パンカセの人々は、伝統的にポカリと呼ばれる池を水源としてきた。ポカリには宗教的な意味合いもあり、ピパルの木(Ficus religiosa)が池の周りに植えられ、崇拝されてきた。伝統的に、コミュニティは池の周りにチャウタリと呼ばれる休憩所を作った。これらはしばしばトレッキングコースの近くに作られ、旅人が休めるようになっていた。村人たちはチャウタリを家畜のために使ったり、コミュニティの集会場として使ったりした。チャウタリの水は、テライのチャト祭りやネパールの丘陵地帯のバラ・チャトゥルダシーなど、いくつかの文化祭でも重要な役割を果たしている。
グマン・シン・グルン氏は70年の人生の中で、彼のコミュニティの生態学的、社会経済的な変化を数多く目撃してきた。村には現在、道路、電気、水道、ホームステイ事業、観光客向けの小さなホテルがある。しかし、ネガティブな変化もあった。人々は村から移住し、農地のほとんどは放棄されている。
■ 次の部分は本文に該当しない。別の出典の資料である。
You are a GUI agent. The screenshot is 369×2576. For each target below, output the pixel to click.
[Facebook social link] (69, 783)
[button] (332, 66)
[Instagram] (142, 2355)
水道水への依存度が高まるにつれ、池は放置されるようになった。多くは雑草が生い茂り、他の池への水の流れは道路工事による堆積によって妨げられた。さらに、降雨パターンの変化、気温の上昇、水資源の減少、外来種が生態系に害を及ぼしている。気候や環境の著しい変化は、水の利用可能性に影響を与え、土壌の含水率を低下させ、森林火災のリスクを高めている。コミュニティの池とそれを満たす湧き水の水源を修復することは、グルング氏と彼のコミュニティの他のメンバーが直面している問題の解決に役立つ。
池の修復には、石、スレート、泥、竹など地元の材料が使われた。グマン氏は、水の利用可能性が高まったことで、農閑期の農業など多様な生計の機会が得られるなど、多くの恩恵があると見ている。また、これらの対策は地下水の涵養、土壌の水分、下流域や乾季の水利用の改善にも役立ち、コミュニティの気候変動への適応能力を高めている。